The act of seeing Shoah is not so much an act of viewing as it is of witnessing. To witness the Holocaust is to witness the inhumanity that made up the Holocaust then and the inhumanity that continues to exist today. To witness the Holocaust is to witness the humanity that the Holocaust inspired then, and a humanity that continues to exist today. To witness the Holocaust is to witness the world around us today. It’s a film that asks us to witness the grass field in front of Parrish that does not look so different from Lanzmann’s images of the grass fields on which the concentration camps were once located; the train station that does not look so different than the train stations that the Nazis once used; the stones that line the walls of the Science Center that do not look so different from the bricks that once made up the ovens that cremated dead bodies. It’s a film that makes it clear that we are not so distant from those who were responsible for the most depraved moments of human history, but also that we are not so different from those who found the courage to live and to witness during those very moments. 
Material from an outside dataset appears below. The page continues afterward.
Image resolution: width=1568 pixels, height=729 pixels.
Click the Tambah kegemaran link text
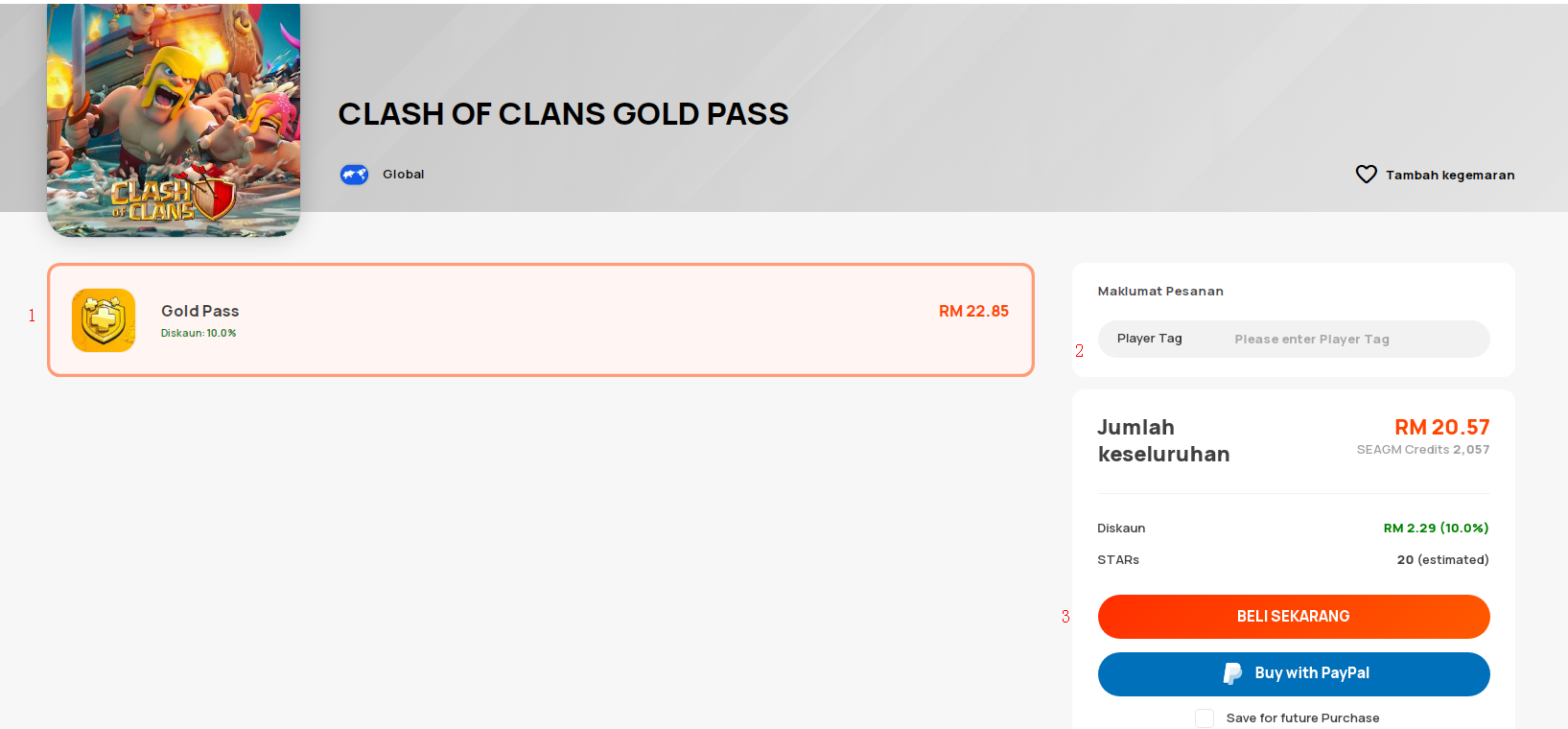pyautogui.click(x=1450, y=175)
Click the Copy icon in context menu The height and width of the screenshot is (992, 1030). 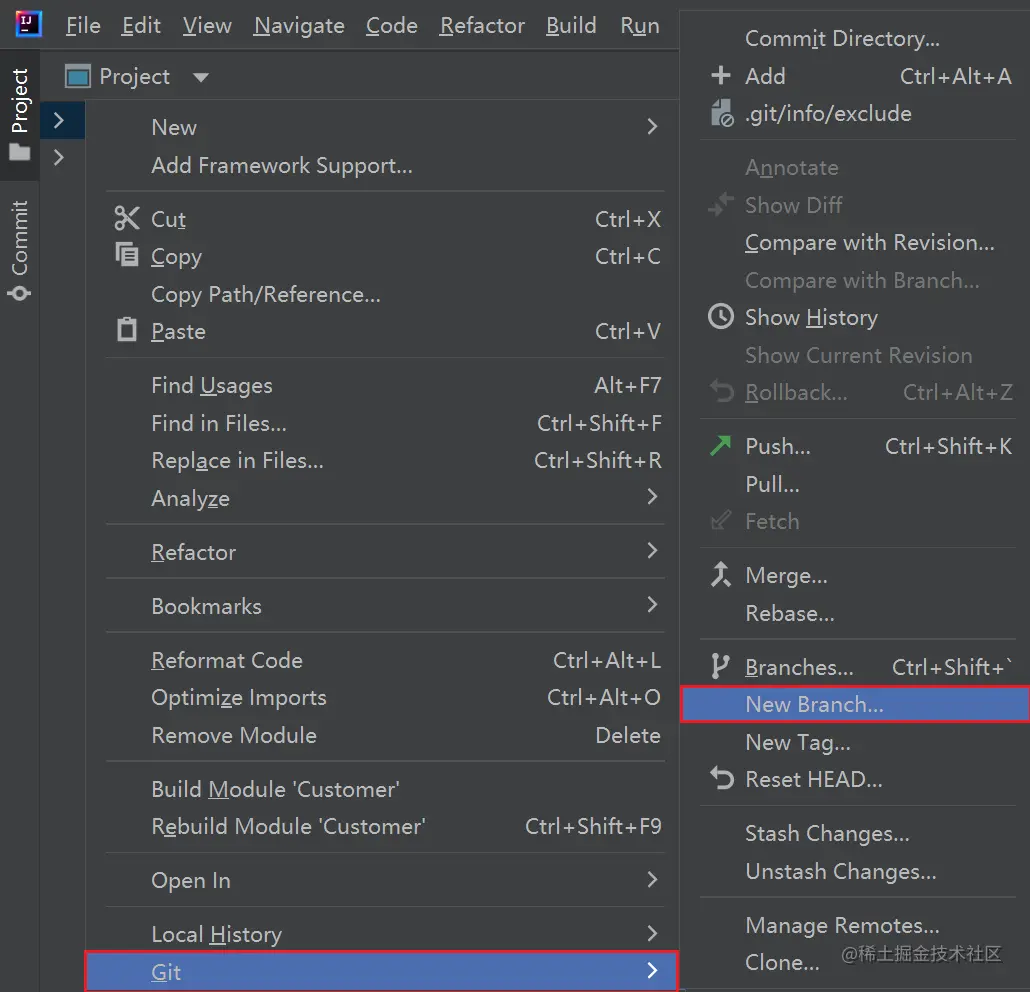click(x=127, y=256)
When Lanzmann says he would burn footage of the Holocaust if he had it, he is insisting that one need not look to WWII to find evidence of the Holocaust. Perhaps more importantly, he is insisting that even though the Holocaust is an inextricable part of the history of our species, we do not need to see Hitler’s footage to affirm its place in history. The Holocaust was always, and is always, an event that belonged to Hitler and his allies alone. By saying that he would burn footage of the Holocaust, he is saying that we cannot and should not ever claim Hitler’s acts that glorified our most depraved inhumanity. What we should claim, rather, is a work of art that uplifts the humanity that was found in the darkest inhumanity of the Holocaust. In doing so, we not only reject the depravity of the Holocaust but also affirm the truth of our history. And with Shoah, Lanzmann has given us the work of art to do exactly that. It is a film that looks into the most depraved chapter of our history and emerges from it with a passion for affirming life, affirming ourselves, and most importantly, for affirming those around us that give us the strength to continue to live.